米セキュリティ企業、ブラザー製プリンタの脆弱性情報を公開

脆弱性を悪用すれば、細工を施したHTTPリクエストを送り付ける手口でリモートからDoS攻撃を仕掛け、プリンタ内蔵のWebサーバをフリーズさせることが可能とされる(追記あり)。

[鈴木聖子,ITmedia]
photo 米セキュリティ企業のTrustwaveが、ブラザー製のプリンタにサービス妨害の脆弱性が見つかったと報告した

 米セキュリティ企業のTrustwaveは、ブラザー製のプリンタにサービス妨害(DoS)の脆弱性が見つかったと報告した。同社に何度も接触を試みたものの、返答がなかったとしている。

 Trustwaveが11月2日付で公開したセキュリティ情報によると、ブラザーの多機能プリンタに組み込まれているhttpdサーバの「Debut」に脆弱性が存在する。

 この脆弱性を悪用すれば、細工を施したHTTPリクエストを送り付ける手口でリモートからDoS攻撃を仕掛け、Webサーバをフリーズさせることが可能とされる。Webサーバがフリーズすれば、ネットワークを介したプリント機能はブロックされ、Webインタフェースはアクセスできなくなるとしている。

 影響を受けるのはDebutの1.20までのバージョン。プリンタの機種名などは明記していない。

 Trustwaveは、この現象を再現するためのコンセプト実証(PoC)コードも公開した。現時点で修正のためのパッチは存在しないといい、対策として、アクセス管理機能などを利用して、ネットワーク経由でのアクセスを認証されたユーザーに限定するよう促している。
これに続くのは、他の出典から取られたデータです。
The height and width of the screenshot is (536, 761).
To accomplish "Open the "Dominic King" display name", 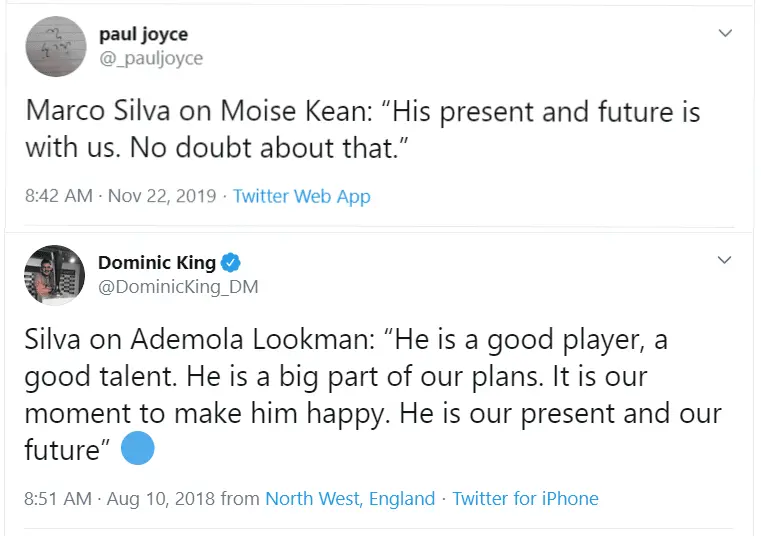I will (157, 263).
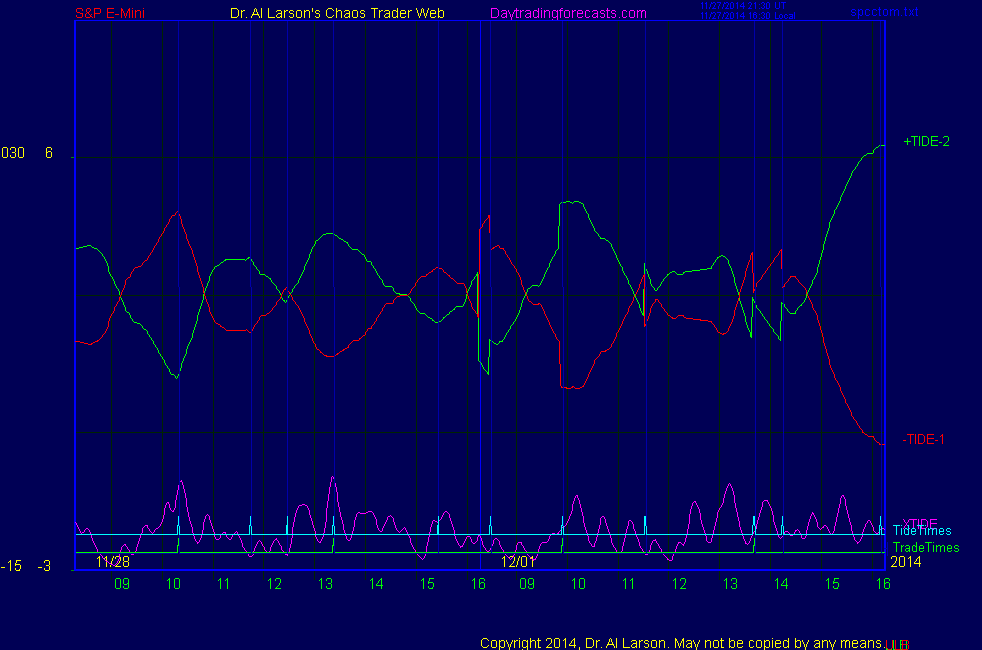Image resolution: width=982 pixels, height=650 pixels.
Task: Click the -15 value at the bottom left
Action: point(11,567)

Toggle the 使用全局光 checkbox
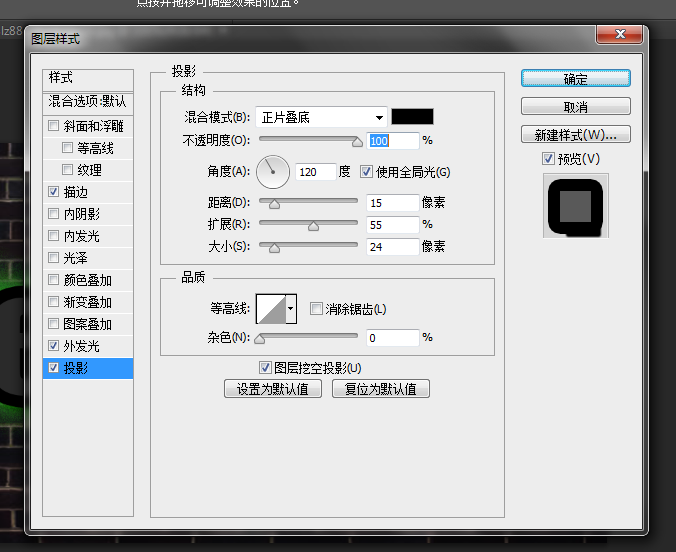coord(366,172)
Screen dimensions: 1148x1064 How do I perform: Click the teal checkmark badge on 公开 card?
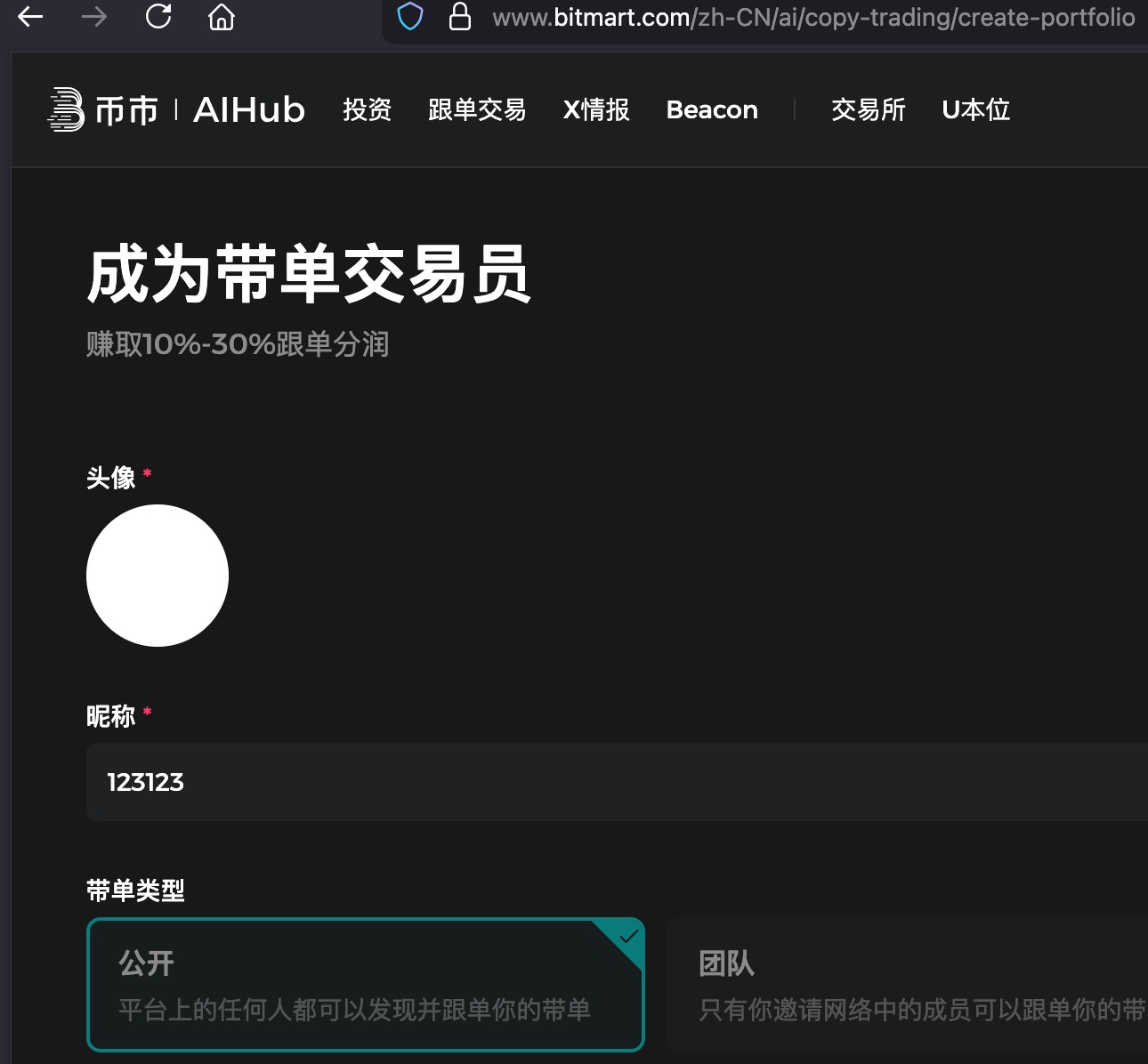(x=628, y=936)
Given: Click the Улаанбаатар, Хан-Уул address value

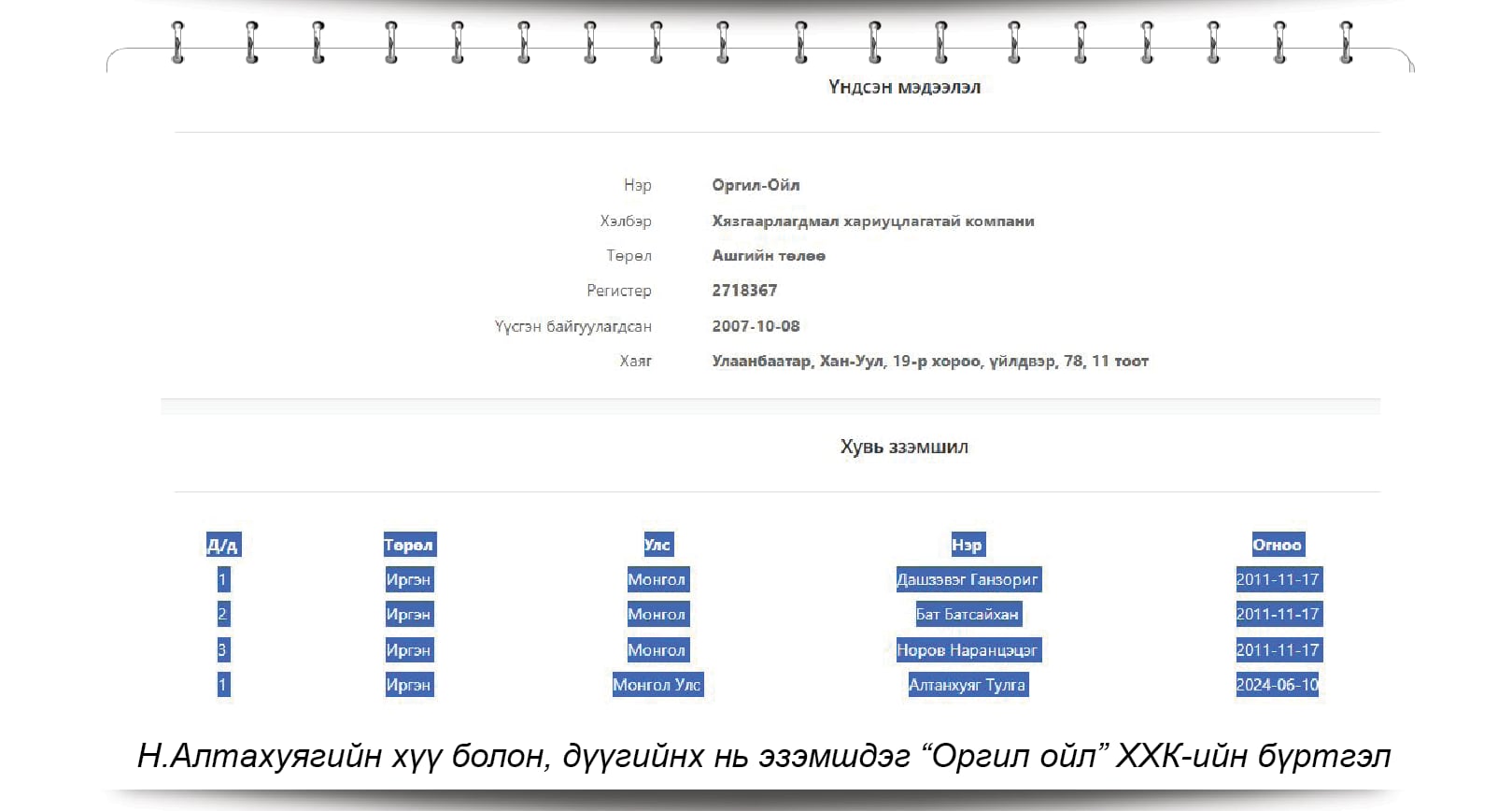Looking at the screenshot, I should pos(929,361).
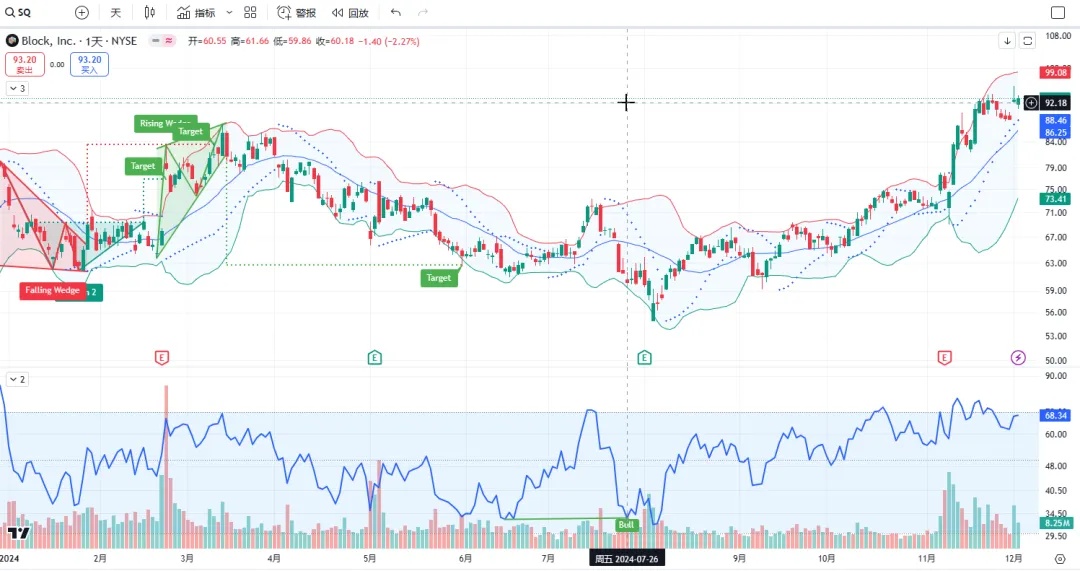Open the indicators favorites dropdown arrow

[229, 13]
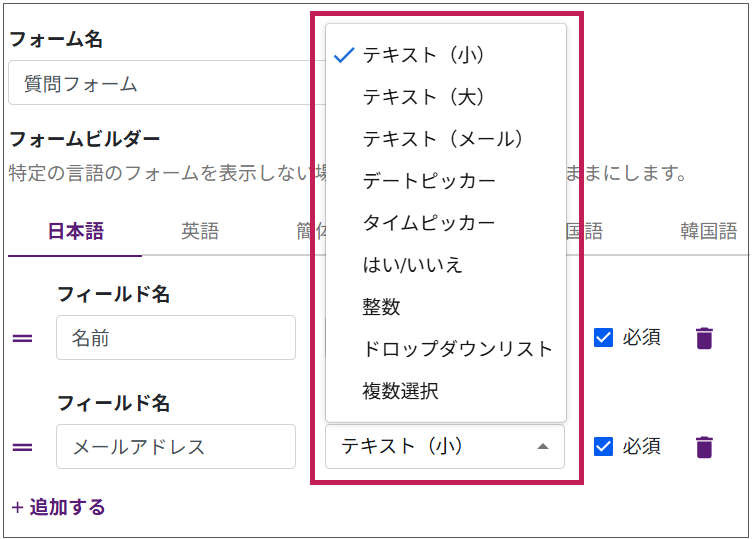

 Trustwaveでは9月11日以来、何度かブラザーの米国法人に接触を試み、ライブチャットでもコミュニケーションを取ろうとしたが、返答がなかったために、情報の公開に踏み切ったとしている。

(編集部追記:11月8日20時30分)

 本件について、ブラザー工業は「影響がある機種などの詳細は調査中だが、基本的にルーター経由、もしくはファイアウォール経由で接続、および保護されているネットワーク環境内で使用されていれば安全」としている。